In 2008, bilateral merchandise trade between Canada and Panama totaled $150 million. Trade has increased by 48 percent from 2007. Canada made up $127.9 million of total trade between the two countries, while Panama made up the remaining $21.2 million.

Both countries' parliaments needed to approve the agreement before it could come into force. Some in Canadian opposition parties considered stalling it for their consideration of Panama as a tax haven.

The agreement was negotiated over four meetings. The first negotiation started in October 2009. The negotiations followed two exploratory meetings over a possible agreement.

In 1998, Panama and Canada signed the Foreign Investment Promotion and Protection Agreement (FIPA).
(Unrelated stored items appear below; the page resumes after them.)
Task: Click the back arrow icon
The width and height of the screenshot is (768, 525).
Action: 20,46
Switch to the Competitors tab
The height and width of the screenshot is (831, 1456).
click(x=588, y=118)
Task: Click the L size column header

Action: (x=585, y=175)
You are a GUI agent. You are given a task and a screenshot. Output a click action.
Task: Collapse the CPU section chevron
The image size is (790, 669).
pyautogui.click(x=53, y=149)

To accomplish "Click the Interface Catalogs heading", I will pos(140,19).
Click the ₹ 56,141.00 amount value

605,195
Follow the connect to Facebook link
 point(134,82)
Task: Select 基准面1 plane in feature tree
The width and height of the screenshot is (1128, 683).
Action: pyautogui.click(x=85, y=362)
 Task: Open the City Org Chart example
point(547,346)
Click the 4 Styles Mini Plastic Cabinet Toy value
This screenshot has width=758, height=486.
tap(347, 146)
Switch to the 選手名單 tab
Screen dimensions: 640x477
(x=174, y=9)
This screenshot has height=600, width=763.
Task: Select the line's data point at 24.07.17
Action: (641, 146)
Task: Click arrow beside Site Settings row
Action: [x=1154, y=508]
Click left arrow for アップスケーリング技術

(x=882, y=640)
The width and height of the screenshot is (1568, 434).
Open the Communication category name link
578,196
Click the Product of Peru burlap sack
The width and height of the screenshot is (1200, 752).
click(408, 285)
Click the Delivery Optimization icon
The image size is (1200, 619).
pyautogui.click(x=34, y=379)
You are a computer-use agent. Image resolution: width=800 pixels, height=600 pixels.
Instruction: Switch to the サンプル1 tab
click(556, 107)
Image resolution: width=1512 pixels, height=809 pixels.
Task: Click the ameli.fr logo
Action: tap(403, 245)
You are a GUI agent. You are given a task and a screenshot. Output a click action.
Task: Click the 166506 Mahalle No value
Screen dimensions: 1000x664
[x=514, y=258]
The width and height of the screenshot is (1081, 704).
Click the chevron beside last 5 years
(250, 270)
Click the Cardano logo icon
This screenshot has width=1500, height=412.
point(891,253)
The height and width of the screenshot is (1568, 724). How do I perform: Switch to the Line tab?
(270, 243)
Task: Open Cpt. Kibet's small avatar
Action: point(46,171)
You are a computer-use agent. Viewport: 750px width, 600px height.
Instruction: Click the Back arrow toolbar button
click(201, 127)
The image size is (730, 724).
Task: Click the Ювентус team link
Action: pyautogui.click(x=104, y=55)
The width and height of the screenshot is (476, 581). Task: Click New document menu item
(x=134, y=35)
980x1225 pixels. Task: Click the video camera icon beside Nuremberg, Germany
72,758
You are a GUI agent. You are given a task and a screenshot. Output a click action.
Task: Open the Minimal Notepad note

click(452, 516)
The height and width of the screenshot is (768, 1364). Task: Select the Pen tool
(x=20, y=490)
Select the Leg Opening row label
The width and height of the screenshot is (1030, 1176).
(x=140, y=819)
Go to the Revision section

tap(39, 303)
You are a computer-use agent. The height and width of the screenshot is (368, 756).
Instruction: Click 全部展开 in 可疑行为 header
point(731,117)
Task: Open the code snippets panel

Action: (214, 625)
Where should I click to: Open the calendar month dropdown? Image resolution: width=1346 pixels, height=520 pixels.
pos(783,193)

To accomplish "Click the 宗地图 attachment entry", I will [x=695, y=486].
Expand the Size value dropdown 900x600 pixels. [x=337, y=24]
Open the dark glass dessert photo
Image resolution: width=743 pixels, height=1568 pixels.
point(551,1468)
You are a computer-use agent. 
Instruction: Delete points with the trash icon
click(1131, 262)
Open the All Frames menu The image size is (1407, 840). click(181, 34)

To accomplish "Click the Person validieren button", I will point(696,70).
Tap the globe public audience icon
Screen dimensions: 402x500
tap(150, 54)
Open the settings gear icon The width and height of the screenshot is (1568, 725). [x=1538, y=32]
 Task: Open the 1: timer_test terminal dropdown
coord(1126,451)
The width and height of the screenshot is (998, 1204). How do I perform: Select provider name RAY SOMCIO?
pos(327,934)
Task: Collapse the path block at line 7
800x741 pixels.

This agreement placed rights and obligations on foreign direct investments between the two countries. In 2006, FDI in Panama by Canadian companies was $111 million.

On May 14, 2010, Canada's International Trade Minister Peter Van Loan, along with Panama's Minister of Commerce and Industry, Roberto Henríquez, signed the Canada–Panama Free Trade Agreement (FTA), as well as parallel agreements on labor cooperation and the environment.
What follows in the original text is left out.